Ituri : treize morts dans de nouveaux affrontements à Djugu, la MONUSCO condamne la recrudescence des violences et renforce la protection des civils

Kinshasa, le 3 octobre 2025 — La Mission de l’Organisation des Nations Unies pour la Stabilisation en République démocratique du Congo (MONUSCO) a condamné avec fermeté la nouvelle flambée de violences survenue le 2 octobre dans le territoire de Djugu, en Ituri, ayant coûté la vie à au moins treize personnes, dont des civils déplacés et plusieurs combattants.

Selon les informations recueillies, ces pertes en vies humaines sont consécutives à des affrontements entre des éléments de la Coopérative pour le Développement du Congo (CODECO) et du groupe armé Zaïre dans la localité de Maze, située à une quinzaine de kilomètres au sud-est de Djugu.

Dans la nuit du 2 au 3 octobre, de nouveaux tirs attribués à des hommes armés non identifiés ont également été signalés à Gina, à environ 30 kilomètres au nord-est de Bunia.

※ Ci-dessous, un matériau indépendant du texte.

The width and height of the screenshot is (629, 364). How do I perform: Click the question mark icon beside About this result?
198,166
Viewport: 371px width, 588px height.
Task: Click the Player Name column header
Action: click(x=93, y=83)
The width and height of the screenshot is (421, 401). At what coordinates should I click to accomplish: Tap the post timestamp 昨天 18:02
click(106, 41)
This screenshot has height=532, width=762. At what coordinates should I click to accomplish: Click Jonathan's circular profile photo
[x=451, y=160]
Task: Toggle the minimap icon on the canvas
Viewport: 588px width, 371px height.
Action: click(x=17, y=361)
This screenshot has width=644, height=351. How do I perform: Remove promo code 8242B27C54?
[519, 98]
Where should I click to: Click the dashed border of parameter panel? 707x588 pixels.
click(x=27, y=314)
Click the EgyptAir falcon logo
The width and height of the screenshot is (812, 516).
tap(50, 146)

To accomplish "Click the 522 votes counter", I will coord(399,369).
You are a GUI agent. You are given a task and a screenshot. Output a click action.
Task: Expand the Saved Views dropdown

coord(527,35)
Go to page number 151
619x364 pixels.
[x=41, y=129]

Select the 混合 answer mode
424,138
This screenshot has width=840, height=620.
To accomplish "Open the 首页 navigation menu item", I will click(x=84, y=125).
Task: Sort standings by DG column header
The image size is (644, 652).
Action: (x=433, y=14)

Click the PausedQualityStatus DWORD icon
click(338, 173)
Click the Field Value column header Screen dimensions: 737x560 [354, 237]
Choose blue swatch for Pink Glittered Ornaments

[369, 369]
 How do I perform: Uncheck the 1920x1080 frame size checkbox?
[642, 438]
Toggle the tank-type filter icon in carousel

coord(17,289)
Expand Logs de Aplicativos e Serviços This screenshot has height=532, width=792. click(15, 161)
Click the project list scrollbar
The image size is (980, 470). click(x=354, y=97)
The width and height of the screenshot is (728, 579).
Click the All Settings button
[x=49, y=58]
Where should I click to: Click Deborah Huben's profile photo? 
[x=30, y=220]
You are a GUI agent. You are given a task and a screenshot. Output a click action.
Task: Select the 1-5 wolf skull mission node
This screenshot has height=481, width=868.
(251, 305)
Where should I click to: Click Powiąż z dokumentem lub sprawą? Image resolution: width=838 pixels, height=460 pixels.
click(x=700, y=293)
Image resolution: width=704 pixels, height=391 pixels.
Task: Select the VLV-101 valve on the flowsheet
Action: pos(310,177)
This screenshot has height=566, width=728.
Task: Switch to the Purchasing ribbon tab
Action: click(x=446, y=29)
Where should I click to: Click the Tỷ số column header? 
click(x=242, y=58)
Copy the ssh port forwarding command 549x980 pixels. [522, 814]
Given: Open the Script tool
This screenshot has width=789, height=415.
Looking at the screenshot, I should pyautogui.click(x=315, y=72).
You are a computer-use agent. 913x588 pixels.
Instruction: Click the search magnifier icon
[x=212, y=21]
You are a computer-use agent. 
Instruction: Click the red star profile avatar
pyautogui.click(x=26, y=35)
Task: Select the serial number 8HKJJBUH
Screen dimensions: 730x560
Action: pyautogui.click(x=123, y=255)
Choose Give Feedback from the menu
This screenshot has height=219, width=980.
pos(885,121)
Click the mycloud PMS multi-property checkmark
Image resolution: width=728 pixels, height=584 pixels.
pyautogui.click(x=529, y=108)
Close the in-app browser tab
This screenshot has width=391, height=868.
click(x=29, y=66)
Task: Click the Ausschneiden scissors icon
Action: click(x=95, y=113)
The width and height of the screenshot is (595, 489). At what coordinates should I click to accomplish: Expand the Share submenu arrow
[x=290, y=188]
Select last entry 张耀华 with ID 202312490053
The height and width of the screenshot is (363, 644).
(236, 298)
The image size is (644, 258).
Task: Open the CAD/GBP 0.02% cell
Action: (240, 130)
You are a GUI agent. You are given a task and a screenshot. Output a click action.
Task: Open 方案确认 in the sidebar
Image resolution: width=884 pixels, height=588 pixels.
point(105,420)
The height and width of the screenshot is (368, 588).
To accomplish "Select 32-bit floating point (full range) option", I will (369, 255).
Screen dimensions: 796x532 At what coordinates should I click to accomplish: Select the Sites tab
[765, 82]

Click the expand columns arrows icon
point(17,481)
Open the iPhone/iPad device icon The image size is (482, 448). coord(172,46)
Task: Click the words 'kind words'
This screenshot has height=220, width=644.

Ces attaques ont provoqué un déplacement massif d’environ 2 500 civils vers la base de la MONUSCO, où ils ont trouvé refuge auprès des Casques bleus. Ces derniers ont immédiatement intensifié leurs patrouilles afin de sécuriser la zone et prévenir toute nouvelle incursion armée.

La MONUSCO s’est dite profondément indignée par ces actes de violence « inqualifiables », susceptibles de constituer de graves violations du droit international humanitaire et des droits de l’homme. La Mission a présenté ses condoléances aux familles des victimes et réaffirmé sa pleine solidarité envers les populations affectées.

« La MONUSCO a renforcé sa présence dans les zones sensibles de l’Ituri, intensifiant ses patrouilles et coordonnant étroitement ses actions avec les Forces armées de la République démocratique du Congo afin de protéger les civils », a déclaré Vivian van de Perre, Représentante spéciale adjointe du Secrétaire général des Nations Unies en RDC, en charge de la Protection et des Opérations, et Cheffe par intérim de la Mission.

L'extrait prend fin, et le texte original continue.